David Glosser, uncle of White House senior adviser Stephen Miller, spoke out against his nephew's work crafting the White House's immigration policies on MSNBC’s "Andrea Mitchell Reports" on Tuesday, calling for compassionate policies and bringing up the family's roots as refugees.

Glosser particularly condemned the Trump administration's short-lived policy of separating families at the southern border in order to prosecute the parents.

"I'm unable to speculate about what [Miller] understands and what he doesn't understand" about the effects of such a policy on children, Glosser said on MSNBC, before adding, "you really don't have to be a physician or scientist or psychologist to understand the consequences of separating children from their parents. Everybody knows this."

Glosser first publicly condemned his nephew in an op-ed published in Politico on Monday, detailing his family's history fleeing from religious persecution and building new lives in the U.S.

“I have watched with dismay and increasing horror as my nephew, an educated man who is well aware of his heritage, has become the architect of immigration policies that repudiate the very foundation of our family’s life in this country,” Glosser wrote in Politico.

On MSNBC, Glosser said that U.S. immigration policy "has to be thought of in a compassionate thoughtful way based on facts, based on our nation's resources and based on the demonstrated national expertise in settling refugees.

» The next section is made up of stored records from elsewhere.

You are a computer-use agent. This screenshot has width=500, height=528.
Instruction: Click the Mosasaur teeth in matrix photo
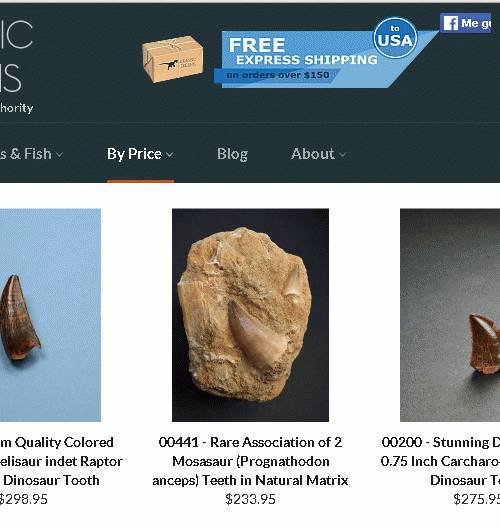[x=250, y=315]
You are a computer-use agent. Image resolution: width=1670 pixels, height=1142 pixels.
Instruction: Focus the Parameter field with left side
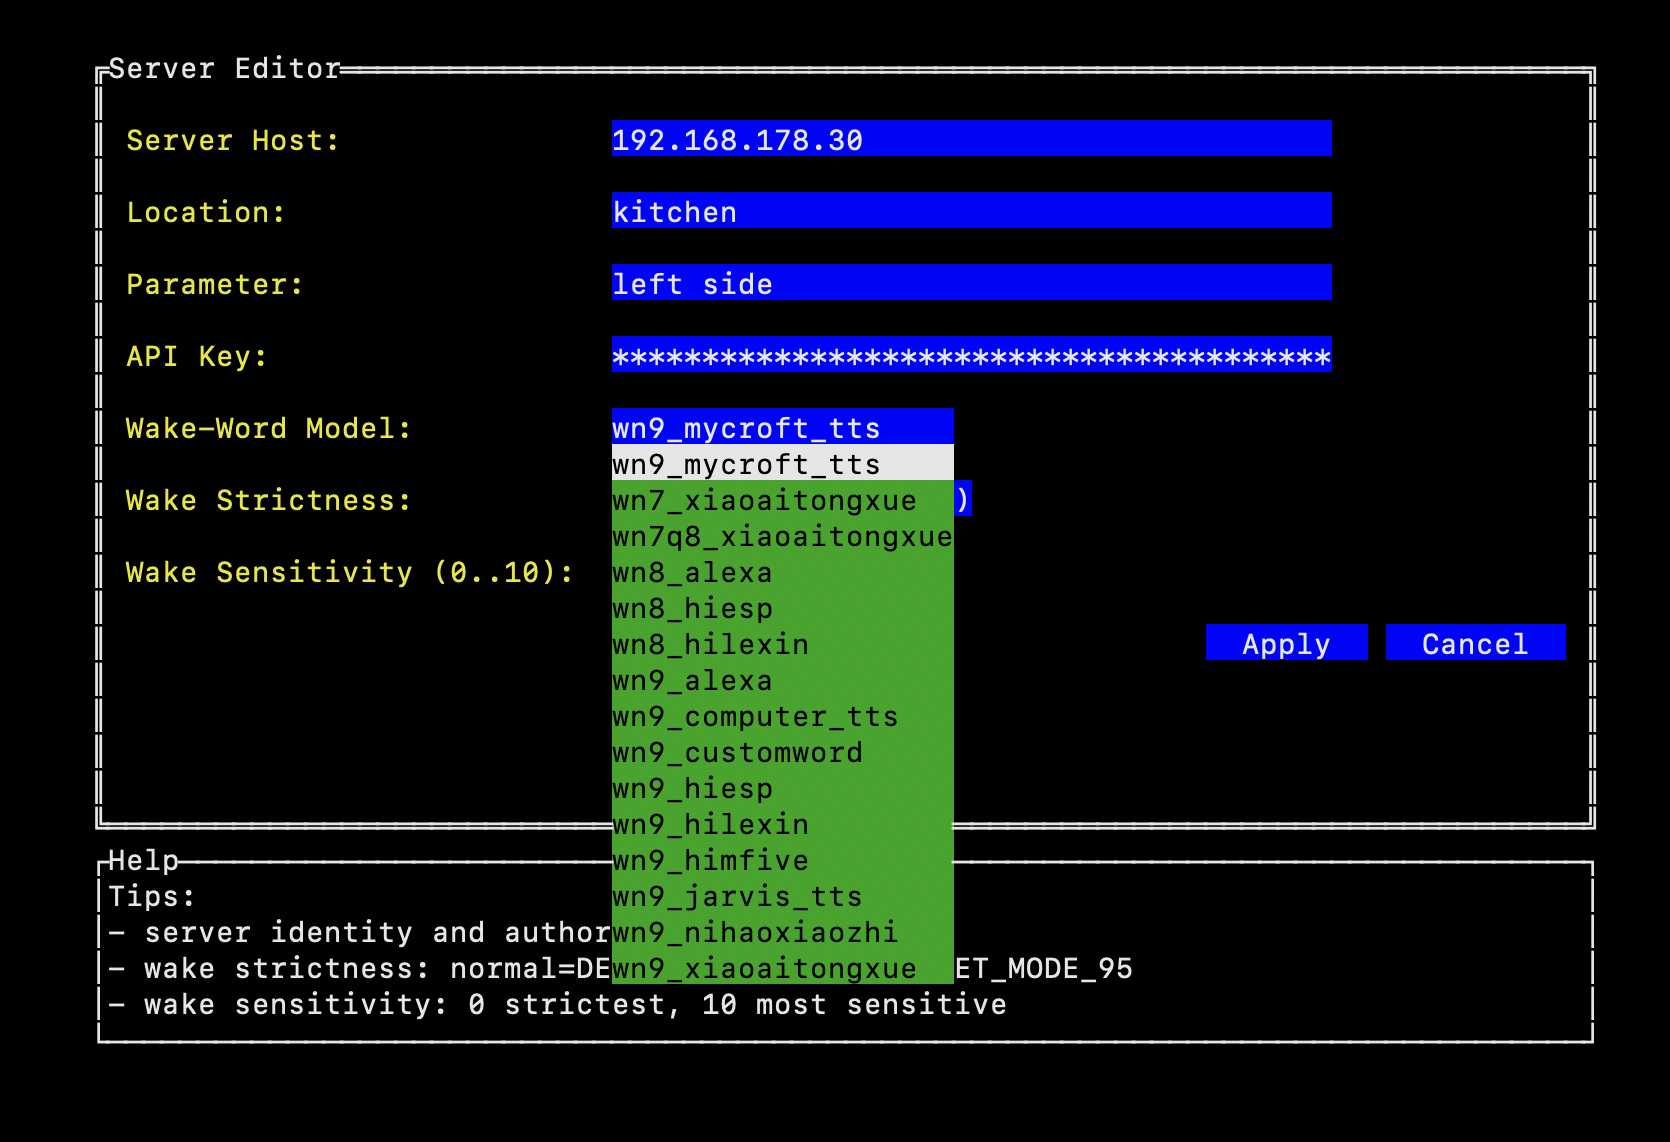[x=970, y=283]
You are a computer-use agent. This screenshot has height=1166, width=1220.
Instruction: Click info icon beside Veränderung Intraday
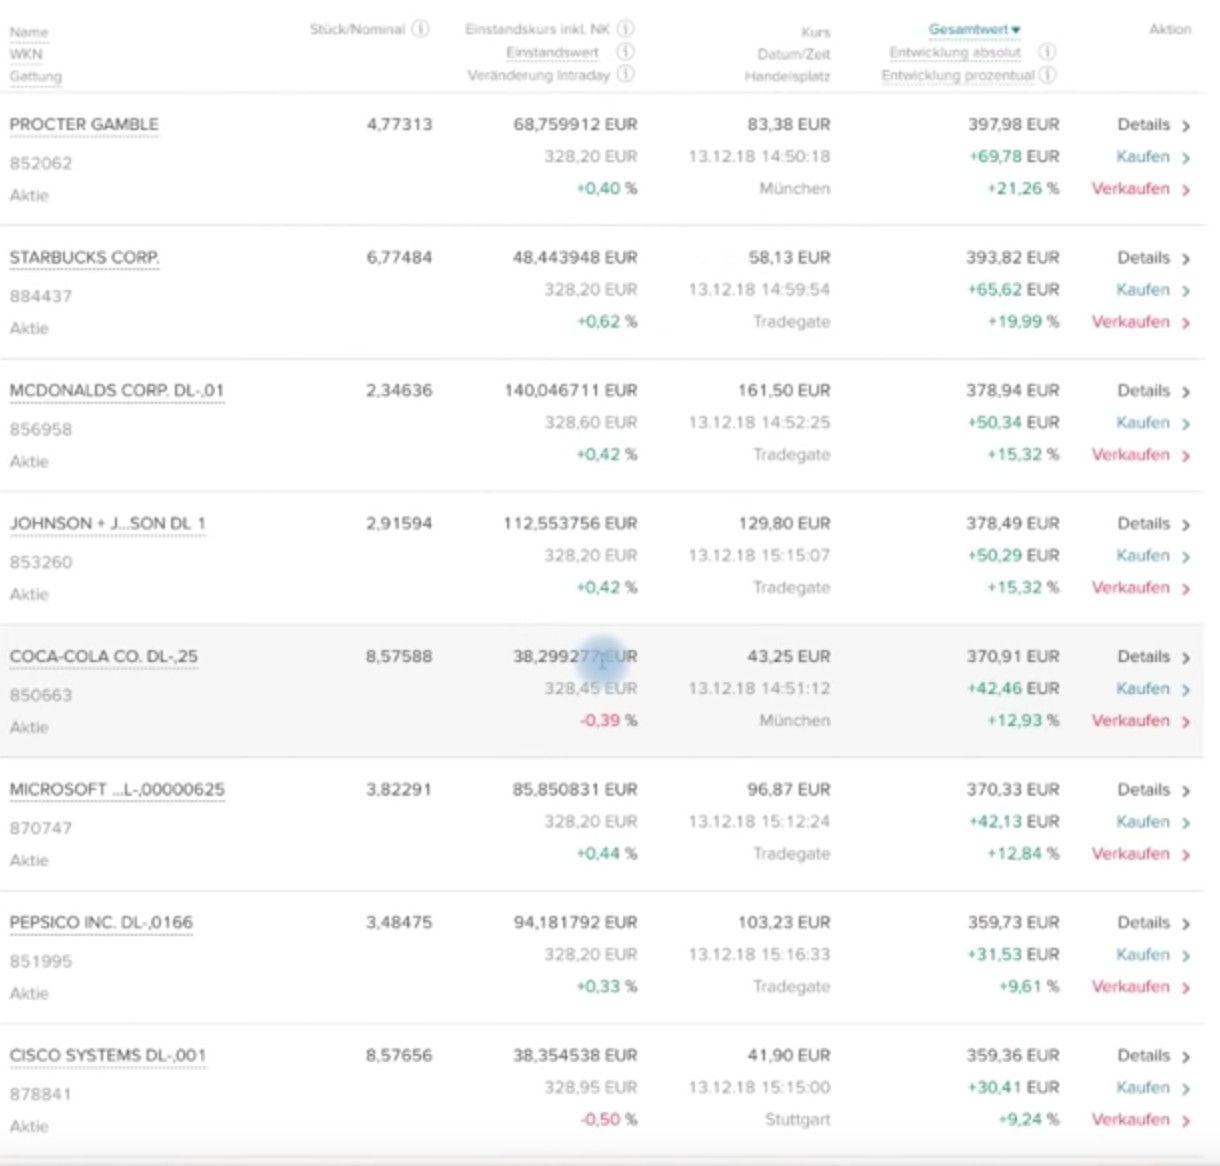click(626, 74)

"If you take a look, it's not just you and me that are the children or the grandchildren of refugees desperately seeking escape from danger. Almost all of my friends, all the people I talk to, pretty much anybody you can speak of in the United States, they ended up here for that reason too," he said. "The only people who don't have a story like that are Native Americans and black Americans, all of whom have their own tragic stories about immigration, be it forced or forced upon them."